**To do:**
Write out the line with "Click the Sim Trade position label" and every later line through the end of the data below, exactly as given, with no pictures in the copy.

[Saved data entries]

<<<<

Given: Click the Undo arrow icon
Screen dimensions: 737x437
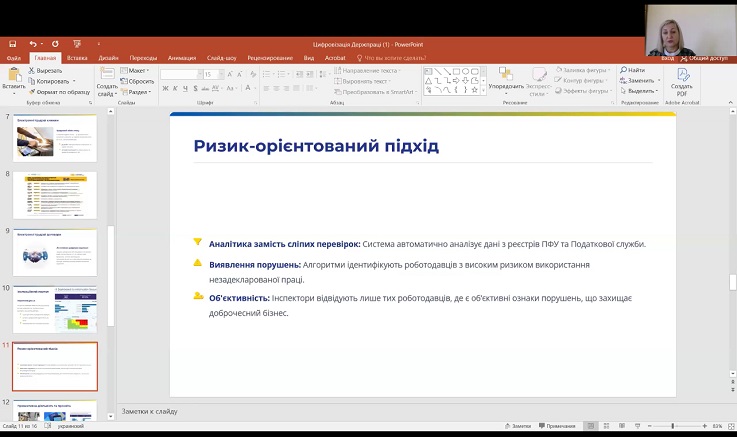Looking at the screenshot, I should [33, 44].
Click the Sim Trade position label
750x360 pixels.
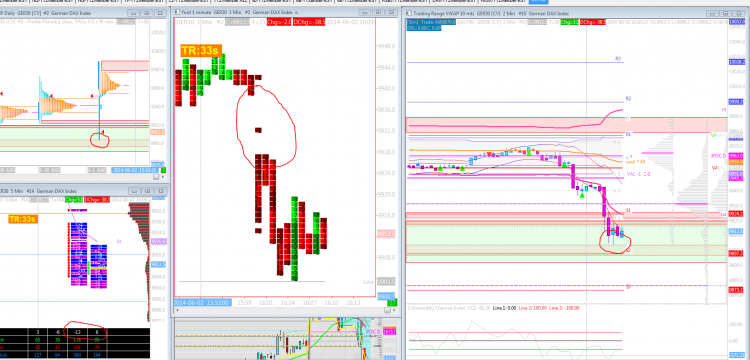coord(428,22)
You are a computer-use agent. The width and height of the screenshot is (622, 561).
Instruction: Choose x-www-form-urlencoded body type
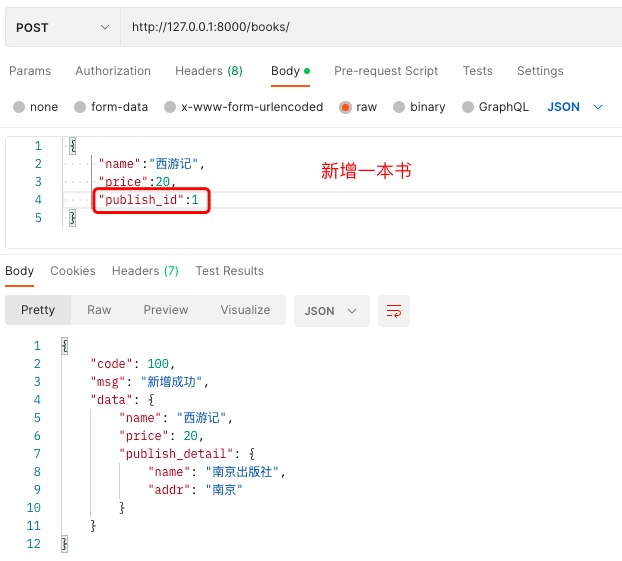pyautogui.click(x=170, y=107)
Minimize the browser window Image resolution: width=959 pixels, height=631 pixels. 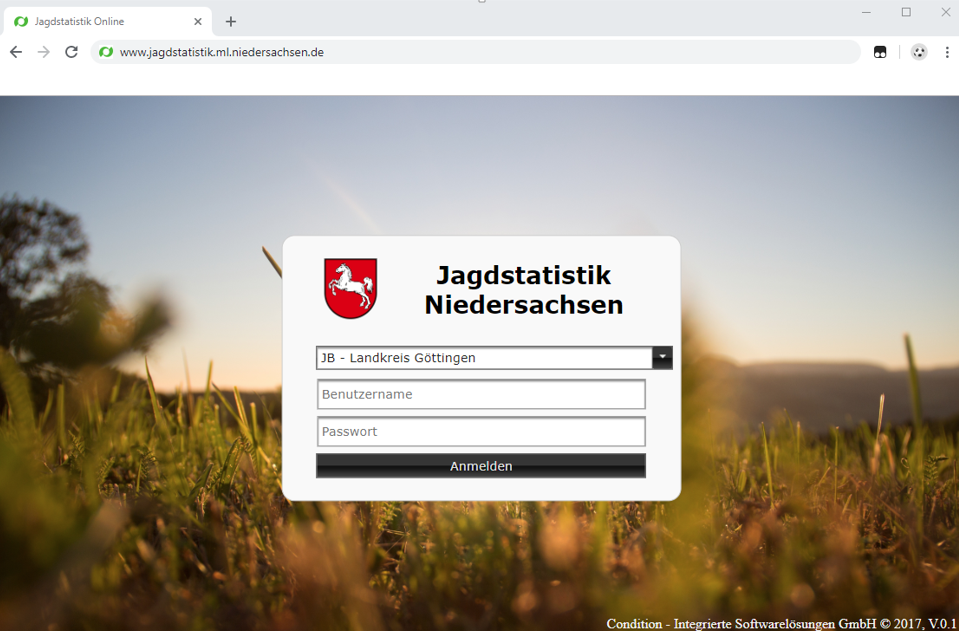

>>>>

**Solved problem:**
Click the Sim Trade position label
750x360 pixels.
coord(428,22)
You are a computer-use agent. The width and height of the screenshot is (622, 561).
Instruction: Choose x-www-form-urlencoded body type
pyautogui.click(x=170, y=107)
Minimize the browser window Image resolution: width=959 pixels, height=631 pixels. 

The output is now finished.